With a top-five starting position in hand after Friday's qualifying, it looks as if nothing will derail the Jimmie Johnson weekend in California.
After spending over a month on crutches for a right foot fracture, Carl Edwards arrived in Fontana walking unassisted.
"I don't have them. I'm committed," Edwards proclaimed.
"It feels great to be off of my crutches. I'm not in the clear yet. As long as I don't mess this thing up, I'm good. I'm allowed to walk on my heel, so that's good."
Although Edwards left the crutches at home for the first time since his freak Sept. 3 Frisbee incident, NASCAR has a set just in case.

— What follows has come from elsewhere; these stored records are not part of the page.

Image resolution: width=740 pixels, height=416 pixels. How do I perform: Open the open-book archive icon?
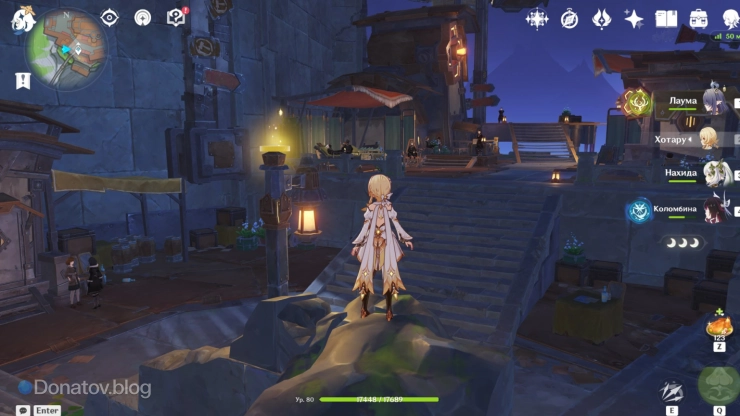[666, 18]
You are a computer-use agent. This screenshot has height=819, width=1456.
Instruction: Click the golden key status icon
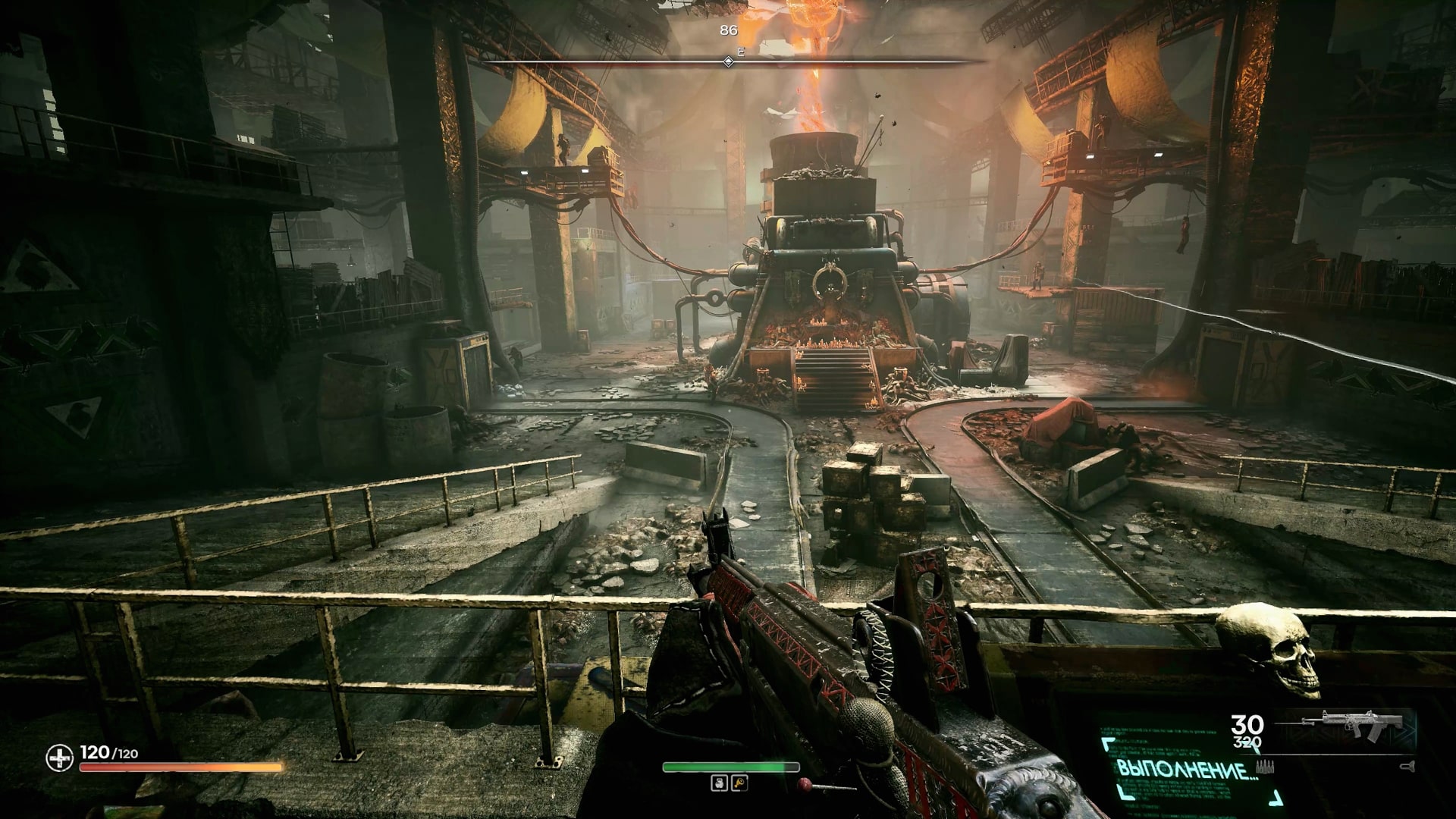coord(739,783)
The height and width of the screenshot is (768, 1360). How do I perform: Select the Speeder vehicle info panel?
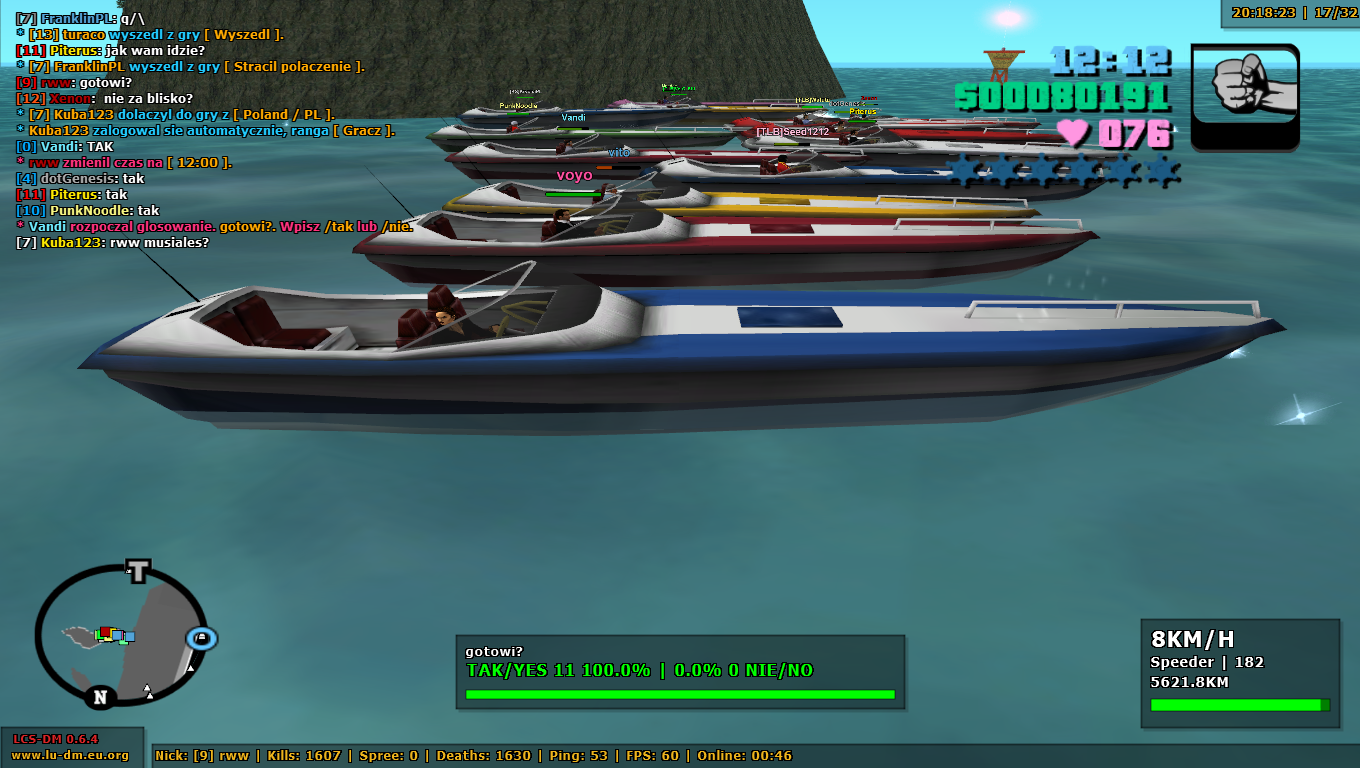(x=1240, y=672)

However, there's another reason Edwards has a spring in his step. Though he hasn't lived up to the preseason hype so far this season, it isn't lost on Edwards that he is 165 points behind championship leader Mark Martin with seven races remaining in the Chase — the same amount Jimmie Johnson was adrift before storming back to win the title in 2006.
"You come to every race to win, and until it's a mathematical impossibility, we fight for the championship," Edwards said. "We're the same team that won more races and scored more points than anyone else last season, so I still hang on to the fact that we can do it. We just have to execute it. We have to go put our flag out there."
Not a good feeling
As if battling flu-like symptoms weren't bad enough, Kyle Busch got more news Friday that would make a racer sick to his stomach when his team switched engines after the day's lone Cup practice session.
As a result, Busch will start at the rear of the field in Sunday's Pepsi 500 despite qualifying 19th.
The driver of the No. 18 M&M's Toyota has one win, four top-five and eight top-10 finishes in 10 career starts at Auto Club Speedway. The victory came when he qualified 25th in September 2005, his worst start to date.